WHAT IS NEEDED> Every line from the top of the records through the one bearing "The height and" is to be reproduced exactly, and pictures are to be left out.

ENTRIES SHOWN>
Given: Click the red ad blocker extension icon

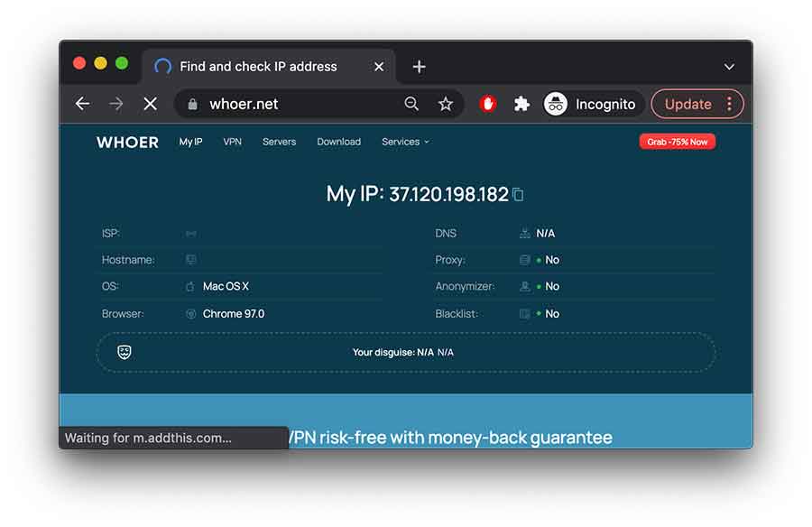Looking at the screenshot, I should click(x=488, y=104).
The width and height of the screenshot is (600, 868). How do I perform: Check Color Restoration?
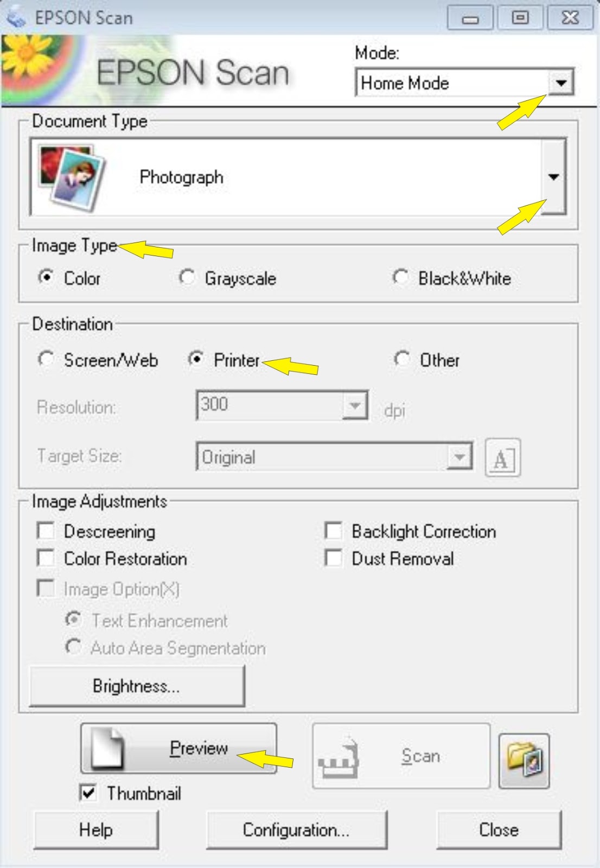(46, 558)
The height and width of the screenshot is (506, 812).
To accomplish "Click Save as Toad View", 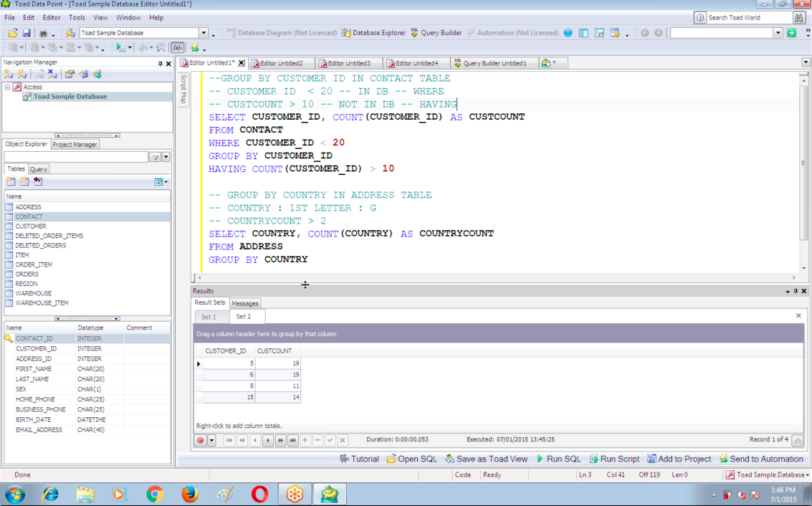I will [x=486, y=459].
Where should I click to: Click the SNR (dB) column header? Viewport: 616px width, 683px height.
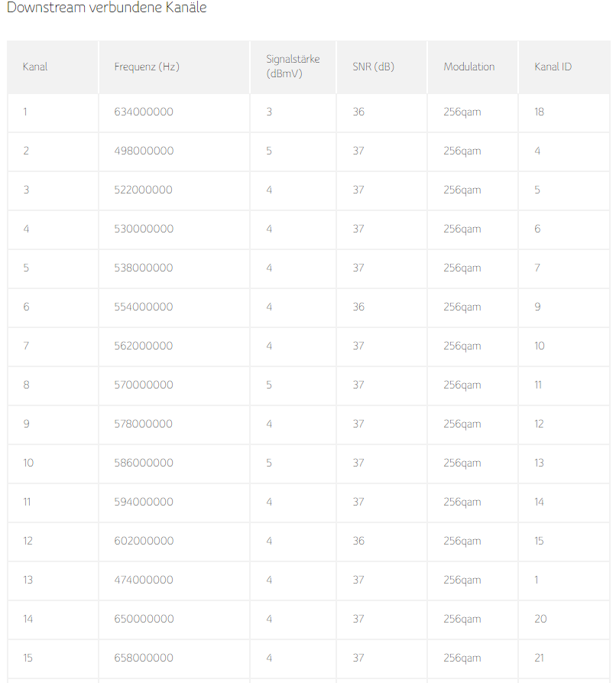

THE ANSWER>
Given: Click the red ad blocker extension icon

Looking at the screenshot, I should click(x=488, y=104).
The width and height of the screenshot is (600, 868). How do I perform: Check Color Restoration?
(46, 558)
The height and width of the screenshot is (506, 812).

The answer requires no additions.